Pernyataan orang nomor dua di Jateng itu dikemukakan ketika memberikan sambutan pada bakti sosial operasi bibir sumbing gratis, di RS PKU Muhammadiyah Nambangan Selogiri, Wonogiri, Sabtu (10/3).
“Contoh konkrit adalah di Pulau Kalimantan, terutama yang berada di perbatasan dengan Malaysia. Di sana banyak ditemui masyarakat Indonesia yang secara sukarela memindahkan patok batas negara sehingga mereka kalau diperhatikan seakan-akan merupakan warga Malaysia,” ujar Rustri.
Penyebab kasus tersebut, lanjut Wagub, lantaran adanya ketimpangan dalam segala hal.

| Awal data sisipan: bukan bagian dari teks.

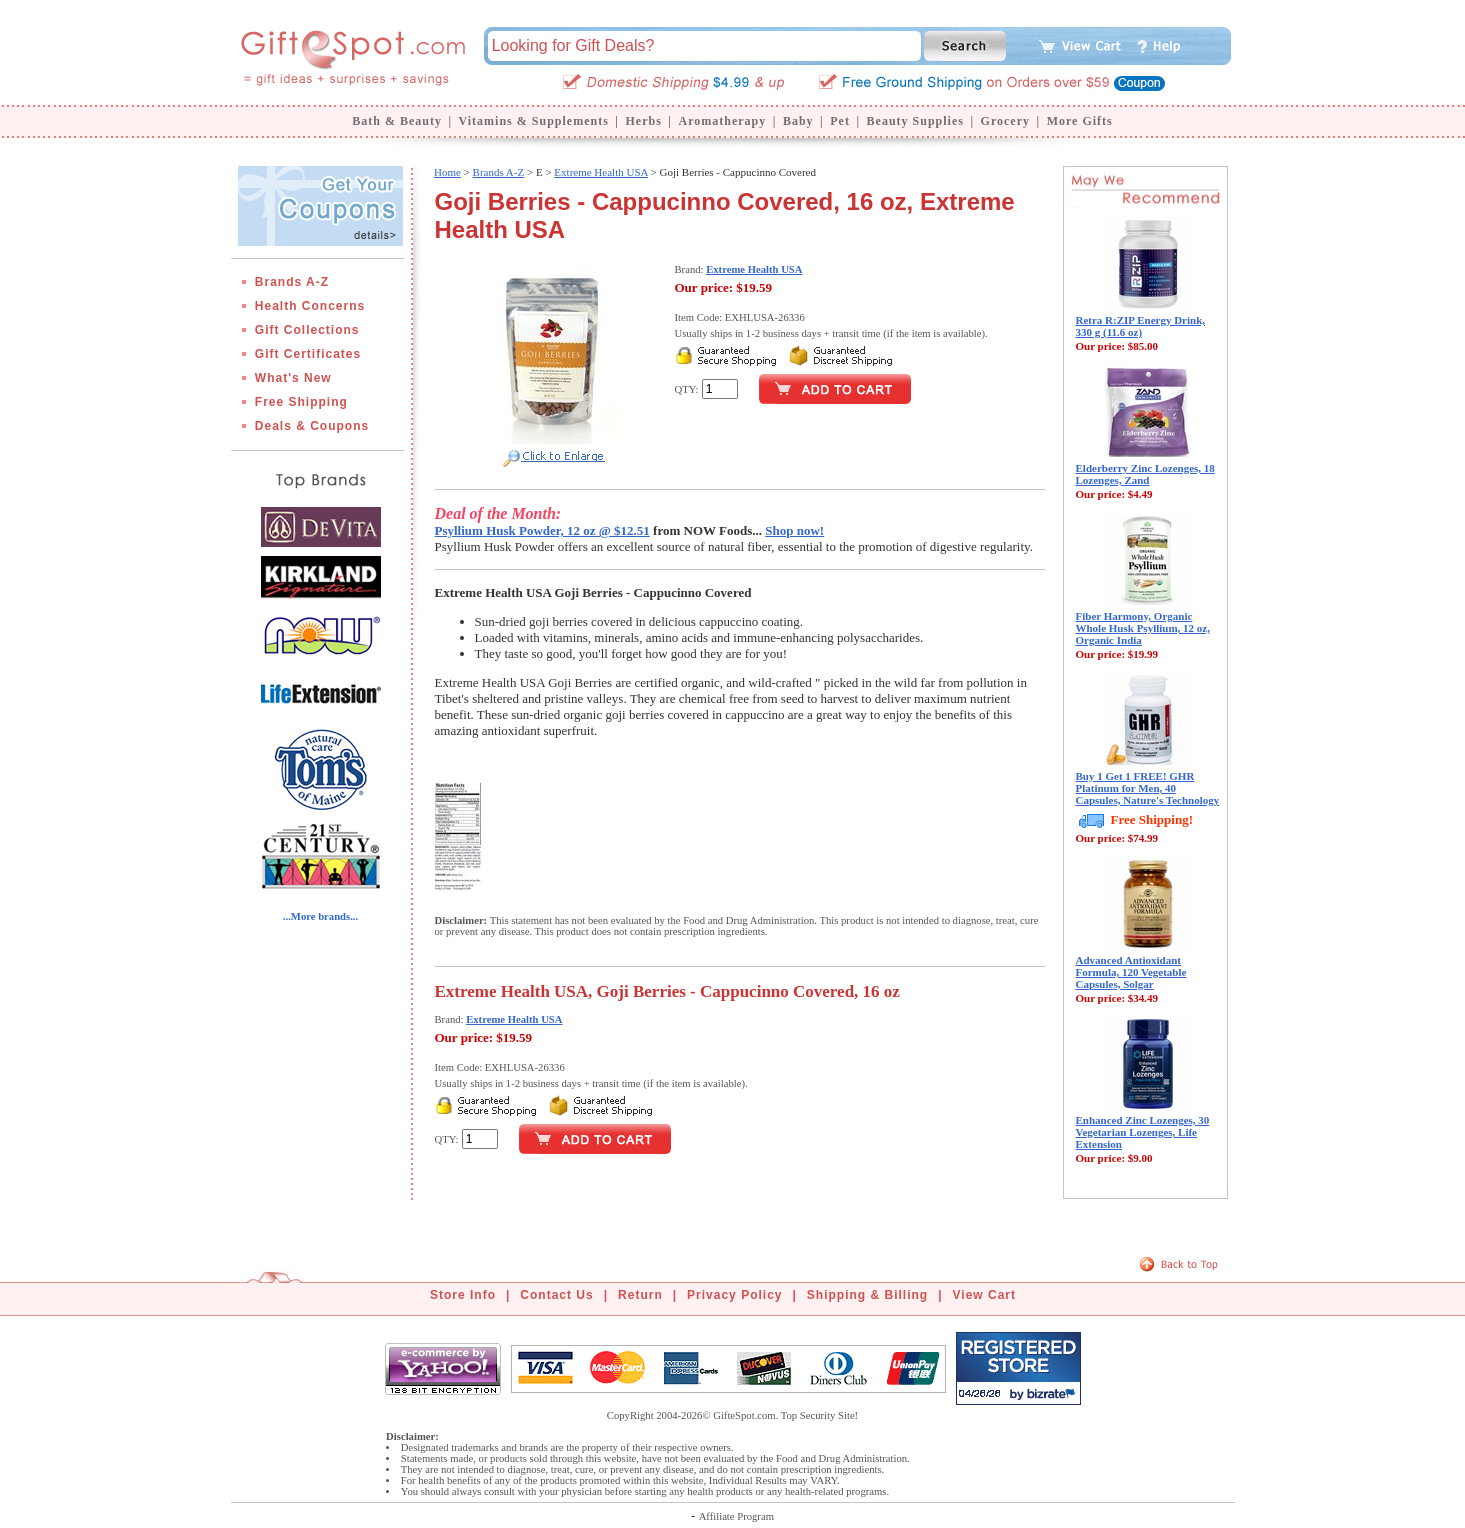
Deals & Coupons (312, 426)
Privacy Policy (734, 1295)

Bukan cuma sisi ekonomi dimana wilayah lain lebih menjanjikan. Termasuk pula akses infrastruktur seperti jalan yang lebih baik.
Kondisi seperti itu bukan tidak mungkin bakalan terjadi pula di wilayah Jawa Tengah bagian perbatasan. Tentu saja menurut Rustriningsih, termasuk Kabupaten Wonogiri.
“Wonogiri merupakan wilayah perbatasan antar provinsi, yaitu DIY dan Jati. Dan coba perhatikan jalan di kedua provinsi tadi kan sangat bagus dan mulus, tapi begitu masuk Wonogiri kondisinya jauh berbeda, rusak dan bergelombang,” tuturnya.
Melihat kenyataan itu, mantan Bupati Kebumen ini memerintahkan segenap jajaran di Kabupaten Wonogiri supaya lebih memperhatikan masyarakatnya. Jangan sampai tergiur dengan wilayah lain. Yang ujung-ujungnya berniat pindah ke daerah yang dimaksud.
“Perhatikan masyarakat terutama di lapisan bawah, penuhi hak-hak mereka. Salah satunya kesehatan, wujud konkritnya bisa dengan operasi chargeless semacam ini,” pintanya.